[Data for this task Boundary: Start]

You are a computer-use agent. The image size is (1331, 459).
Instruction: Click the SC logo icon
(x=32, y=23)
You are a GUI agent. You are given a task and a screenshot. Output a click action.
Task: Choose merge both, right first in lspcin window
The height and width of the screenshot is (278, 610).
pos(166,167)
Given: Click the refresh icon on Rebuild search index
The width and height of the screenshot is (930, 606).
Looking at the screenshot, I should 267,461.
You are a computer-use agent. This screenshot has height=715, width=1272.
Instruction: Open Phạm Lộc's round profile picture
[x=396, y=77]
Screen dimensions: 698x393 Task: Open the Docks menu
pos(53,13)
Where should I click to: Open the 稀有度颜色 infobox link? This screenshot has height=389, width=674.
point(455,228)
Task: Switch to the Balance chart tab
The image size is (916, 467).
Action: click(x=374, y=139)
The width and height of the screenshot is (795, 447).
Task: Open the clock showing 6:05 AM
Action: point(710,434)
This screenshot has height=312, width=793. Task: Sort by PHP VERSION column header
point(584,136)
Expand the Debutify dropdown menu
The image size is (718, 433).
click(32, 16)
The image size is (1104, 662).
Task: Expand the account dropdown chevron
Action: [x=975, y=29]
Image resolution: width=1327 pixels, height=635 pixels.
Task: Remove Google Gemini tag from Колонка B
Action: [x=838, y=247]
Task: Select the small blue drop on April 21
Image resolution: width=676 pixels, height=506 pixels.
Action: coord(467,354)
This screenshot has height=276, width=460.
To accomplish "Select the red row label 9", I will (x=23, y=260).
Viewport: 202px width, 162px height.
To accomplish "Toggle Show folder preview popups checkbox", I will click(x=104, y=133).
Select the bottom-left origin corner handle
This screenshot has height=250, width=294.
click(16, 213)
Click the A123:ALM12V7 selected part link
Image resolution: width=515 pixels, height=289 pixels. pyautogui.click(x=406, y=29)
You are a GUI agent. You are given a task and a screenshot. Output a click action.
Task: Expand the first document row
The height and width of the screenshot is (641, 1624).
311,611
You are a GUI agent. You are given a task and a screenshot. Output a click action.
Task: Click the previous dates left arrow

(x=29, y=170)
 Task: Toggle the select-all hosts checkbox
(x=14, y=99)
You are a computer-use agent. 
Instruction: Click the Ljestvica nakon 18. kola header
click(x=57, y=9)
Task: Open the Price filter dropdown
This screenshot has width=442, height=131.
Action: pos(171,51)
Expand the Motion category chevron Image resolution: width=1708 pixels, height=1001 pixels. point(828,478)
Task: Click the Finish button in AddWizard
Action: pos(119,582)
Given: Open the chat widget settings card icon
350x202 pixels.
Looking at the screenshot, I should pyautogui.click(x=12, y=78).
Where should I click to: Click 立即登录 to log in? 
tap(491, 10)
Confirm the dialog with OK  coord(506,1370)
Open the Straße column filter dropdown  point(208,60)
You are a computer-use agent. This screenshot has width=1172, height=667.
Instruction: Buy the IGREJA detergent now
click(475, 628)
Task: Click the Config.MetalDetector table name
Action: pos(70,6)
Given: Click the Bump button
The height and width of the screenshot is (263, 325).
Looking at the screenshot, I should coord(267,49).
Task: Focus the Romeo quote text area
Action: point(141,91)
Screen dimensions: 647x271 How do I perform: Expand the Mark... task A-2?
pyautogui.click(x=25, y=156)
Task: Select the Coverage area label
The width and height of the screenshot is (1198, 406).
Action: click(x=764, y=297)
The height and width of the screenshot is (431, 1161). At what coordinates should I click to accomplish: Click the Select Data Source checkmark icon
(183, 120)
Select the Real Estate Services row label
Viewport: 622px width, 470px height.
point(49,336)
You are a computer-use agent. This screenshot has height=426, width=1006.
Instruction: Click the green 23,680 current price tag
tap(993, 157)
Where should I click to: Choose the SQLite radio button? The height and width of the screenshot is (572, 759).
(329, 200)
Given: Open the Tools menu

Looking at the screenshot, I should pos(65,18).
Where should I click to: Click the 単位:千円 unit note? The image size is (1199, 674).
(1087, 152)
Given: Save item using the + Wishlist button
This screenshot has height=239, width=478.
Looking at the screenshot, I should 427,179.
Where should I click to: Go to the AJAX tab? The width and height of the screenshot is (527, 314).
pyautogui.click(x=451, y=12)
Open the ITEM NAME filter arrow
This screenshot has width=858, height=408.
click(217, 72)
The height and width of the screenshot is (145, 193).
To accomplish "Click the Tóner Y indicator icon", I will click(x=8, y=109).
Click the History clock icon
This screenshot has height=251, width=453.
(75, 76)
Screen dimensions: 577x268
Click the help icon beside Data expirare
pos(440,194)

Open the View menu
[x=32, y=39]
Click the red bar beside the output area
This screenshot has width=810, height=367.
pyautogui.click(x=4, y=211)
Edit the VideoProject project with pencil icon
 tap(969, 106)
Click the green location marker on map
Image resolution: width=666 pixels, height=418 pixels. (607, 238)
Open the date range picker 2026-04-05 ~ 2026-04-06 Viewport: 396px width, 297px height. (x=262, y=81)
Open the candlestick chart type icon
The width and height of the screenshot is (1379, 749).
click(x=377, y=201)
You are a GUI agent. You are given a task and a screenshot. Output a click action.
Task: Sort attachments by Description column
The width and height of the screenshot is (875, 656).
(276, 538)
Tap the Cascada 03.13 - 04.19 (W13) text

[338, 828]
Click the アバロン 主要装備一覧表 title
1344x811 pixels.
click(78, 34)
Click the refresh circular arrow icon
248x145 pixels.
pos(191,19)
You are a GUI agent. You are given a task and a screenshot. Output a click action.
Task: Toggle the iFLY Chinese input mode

[Data for this task Boundary: End]

#### [Exercise objective]
Take the lines from the top of the data through the one that contains "Expand the Debutify dropdown menu" and copy them exactly, leaving out every line after it.

#### [Task response]
You are a computer-use agent. The image size is (1331, 459).
Instruction: Click the SC logo icon
(x=32, y=23)
You are a GUI agent. You are given a task and a screenshot. Output a click action.
Task: Choose merge both, right first in lspcin window
The height and width of the screenshot is (278, 610).
pos(166,167)
Given: Click the refresh icon on Rebuild search index
The width and height of the screenshot is (930, 606).
Looking at the screenshot, I should 267,461.
You are a computer-use agent. This screenshot has height=715, width=1272.
Instruction: Open Phạm Lộc's round profile picture
[x=396, y=77]
Screen dimensions: 698x393 Task: Open the Docks menu
pos(53,13)
Where should I click to: Open the 稀有度颜色 infobox link? This screenshot has height=389, width=674.
point(455,228)
Task: Switch to the Balance chart tab
The image size is (916, 467).
Action: click(x=374, y=139)
The width and height of the screenshot is (795, 447).
Task: Open the clock showing 6:05 AM
Action: point(710,434)
This screenshot has height=312, width=793. Task: Sort by PHP VERSION column header
point(584,136)
Expand the Debutify dropdown menu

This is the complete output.